# [INPUT RECORDS]
——

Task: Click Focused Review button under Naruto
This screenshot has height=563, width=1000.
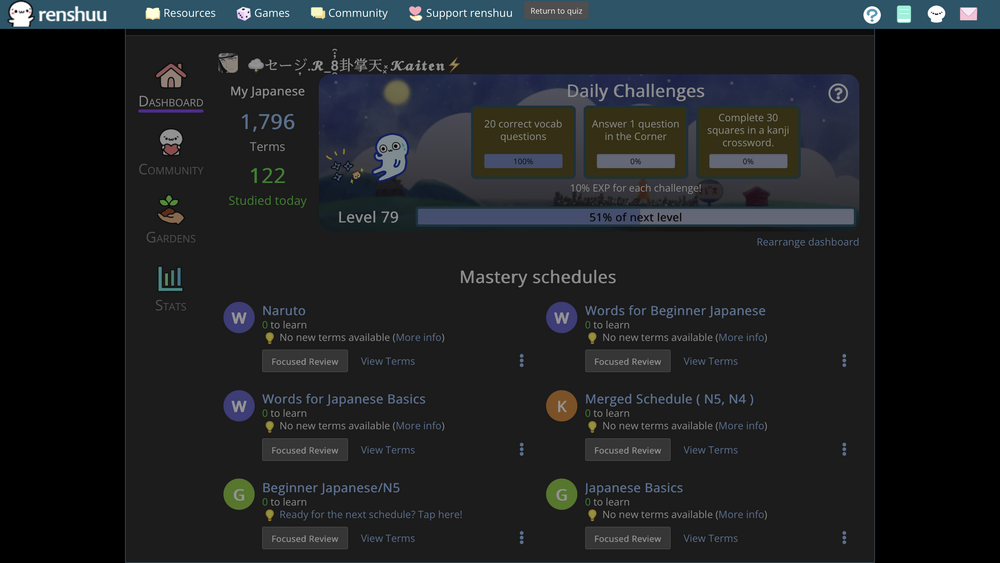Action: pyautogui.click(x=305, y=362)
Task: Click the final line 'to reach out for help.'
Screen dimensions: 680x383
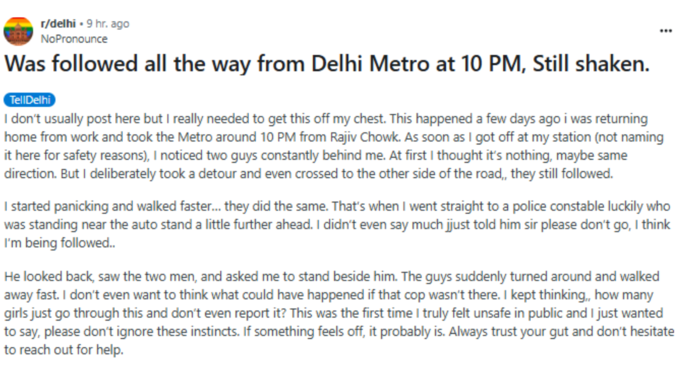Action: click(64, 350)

——

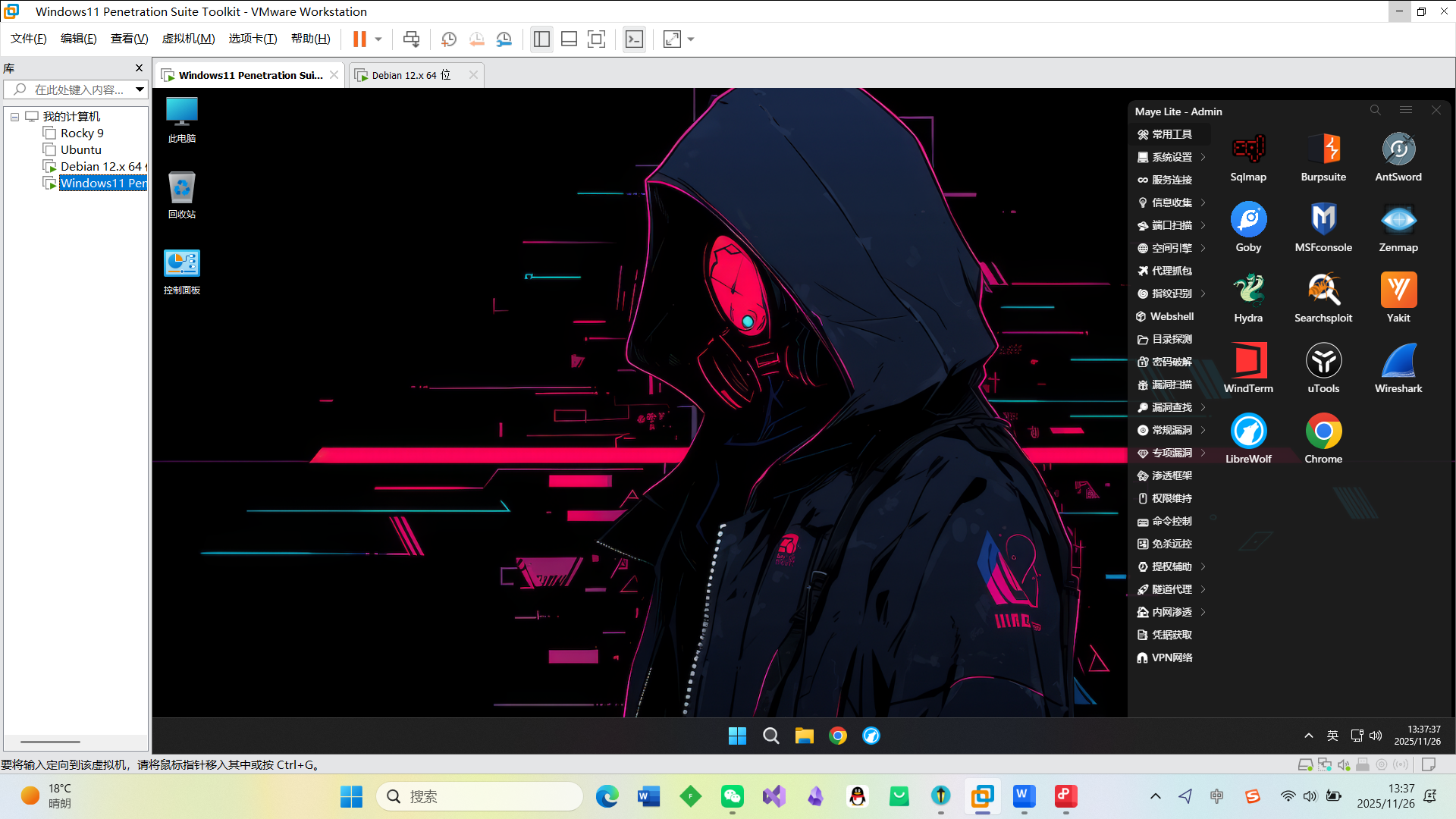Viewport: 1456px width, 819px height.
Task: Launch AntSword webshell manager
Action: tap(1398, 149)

——

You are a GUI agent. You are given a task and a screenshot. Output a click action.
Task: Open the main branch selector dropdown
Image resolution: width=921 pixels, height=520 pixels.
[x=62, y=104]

——

# [EXERCISE DESCRIPTION]
Copy the part of the items that begins with the line containing "Task: Click Focused" and ends with the line containing "Action: click(64, 350)", leaving out the pictures.

# [SOLUTION]
Task: Click Focused Review button under Naruto
This screenshot has height=563, width=1000.
Action: pyautogui.click(x=305, y=362)
Task: Click the final line 'to reach out for help.'
Screen dimensions: 680x383
Action: click(64, 350)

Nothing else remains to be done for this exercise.